(LISTED RECORDS)

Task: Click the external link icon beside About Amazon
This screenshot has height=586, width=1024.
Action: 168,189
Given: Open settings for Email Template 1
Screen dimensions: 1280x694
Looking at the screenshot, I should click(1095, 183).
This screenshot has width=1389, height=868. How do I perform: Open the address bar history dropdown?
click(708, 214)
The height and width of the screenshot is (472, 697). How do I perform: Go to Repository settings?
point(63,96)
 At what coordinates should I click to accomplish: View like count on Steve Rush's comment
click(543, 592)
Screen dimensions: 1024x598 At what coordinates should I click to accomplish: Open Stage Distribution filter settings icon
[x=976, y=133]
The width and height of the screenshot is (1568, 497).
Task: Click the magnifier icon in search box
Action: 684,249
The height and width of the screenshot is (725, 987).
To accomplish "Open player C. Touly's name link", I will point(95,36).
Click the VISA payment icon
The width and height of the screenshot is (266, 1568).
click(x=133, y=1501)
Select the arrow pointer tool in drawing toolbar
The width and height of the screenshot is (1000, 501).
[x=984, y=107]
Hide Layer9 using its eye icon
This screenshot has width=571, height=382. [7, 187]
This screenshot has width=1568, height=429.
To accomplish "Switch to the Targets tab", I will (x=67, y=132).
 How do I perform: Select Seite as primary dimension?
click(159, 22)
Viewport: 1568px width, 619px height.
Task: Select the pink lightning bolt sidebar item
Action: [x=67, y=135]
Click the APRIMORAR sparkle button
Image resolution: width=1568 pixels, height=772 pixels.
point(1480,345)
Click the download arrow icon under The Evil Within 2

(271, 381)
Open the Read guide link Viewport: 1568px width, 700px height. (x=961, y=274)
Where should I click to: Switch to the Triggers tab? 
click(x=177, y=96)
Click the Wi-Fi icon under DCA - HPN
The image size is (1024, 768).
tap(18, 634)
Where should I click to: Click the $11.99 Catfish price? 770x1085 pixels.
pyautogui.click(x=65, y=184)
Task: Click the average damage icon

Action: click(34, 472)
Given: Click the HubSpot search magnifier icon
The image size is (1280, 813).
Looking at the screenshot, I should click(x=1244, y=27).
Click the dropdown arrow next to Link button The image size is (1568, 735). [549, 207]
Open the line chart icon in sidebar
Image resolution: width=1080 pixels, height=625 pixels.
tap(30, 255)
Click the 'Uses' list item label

(End LISTED RECORDS)

*YOUR GOAL*.
All that should be returned is the run of lines from the one with "How do I perform: Select" to the last line of the material above, copied exactly.

*RESULT FOR THIS TASK*.
 How do I perform: Select Seite as primary dimension?
click(159, 22)
Viewport: 1568px width, 619px height.
Task: Select the pink lightning bolt sidebar item
Action: [x=67, y=135]
Click the APRIMORAR sparkle button
Image resolution: width=1568 pixels, height=772 pixels.
point(1480,345)
Click the download arrow icon under The Evil Within 2

(271, 381)
Open the Read guide link Viewport: 1568px width, 700px height. (x=961, y=274)
Where should I click to: Switch to the Triggers tab? 
click(x=177, y=96)
Click the Wi-Fi icon under DCA - HPN
The image size is (1024, 768).
tap(18, 634)
Where should I click to: Click the $11.99 Catfish price? 770x1085 pixels.
pyautogui.click(x=65, y=184)
Task: Click the average damage icon

Action: click(34, 472)
Given: Click the HubSpot search magnifier icon
The image size is (1280, 813).
Looking at the screenshot, I should click(x=1244, y=27).
Click the dropdown arrow next to Link button The image size is (1568, 735). [549, 207]
Open the line chart icon in sidebar
Image resolution: width=1080 pixels, height=625 pixels.
tap(30, 255)
Click the 'Uses' list item label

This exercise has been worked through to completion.